Enrichment lessons or activities build on the basic lessons by offering advanced, hands-on applications and instruction. These lessons seek to stimulate children and present new challenges. Foreign language, art, science experiments and music instruction are all common enrichment subjects for kindergarten students. Exposure to enriched lessons varies by district. While some school systems offer enrichment opportunities to all children, others include only the most academically advanced students.
  1. Draw the Song

    • This lesson exposes kindergarten students to classical music and encourages creative drawing. Each child receives a blank piece of paper and a pencil or several crayons. The teacher plays a classical song on the CD player and asks the students to draw what they think the song is about. Choose a song with varying melodies, such as one of Vivaldi's "Four Seasons" compositions. Go around the room when the song finishes and ask the students to describe what they drew and why.

    Letter Books

    • Students expand on their understanding and application of the alphabet by making letter journals. A letter journal is a book where students glue one precut fabric letter to each page and draw related pictures around the letter. For example, a student would paste a corduroy D to the page, write "Dog" and draw pictures of a dog next to the letter. Use different fabrics for each letter to encourage sensory stimulation and let the children choose which fabric they want for the next letter. Purchase fabric scraps at a local thrift store for a few dollars.

    Structure Building

    • Children create structures using toothpicks connected through small balls of modeling clay. The goal is to make a structure that stands by itself. Show pictures or completed projects so the students see which types of structures stand on their own, such as squares, rectangles and hexagons. Discuss the shapes with the students as they build their structures and explain why a certain shape, like a square, stands up by itself better than a single straight line of connected toothpicks.

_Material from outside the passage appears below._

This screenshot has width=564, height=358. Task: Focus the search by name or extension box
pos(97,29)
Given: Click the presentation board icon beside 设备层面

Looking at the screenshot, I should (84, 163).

    Puppet Show Production

    • Let the kindergarten kids stage their own puppet show production based on a subject covered in school. For example, if the class is studying dinosaurs, break the children into groups of four or five and give each child a puppet. Suggest general scenarios for the children to act out with their puppets, like how dinosaurs eat food, or how they move in families. Avoid specific instruction unless the children get completely off track.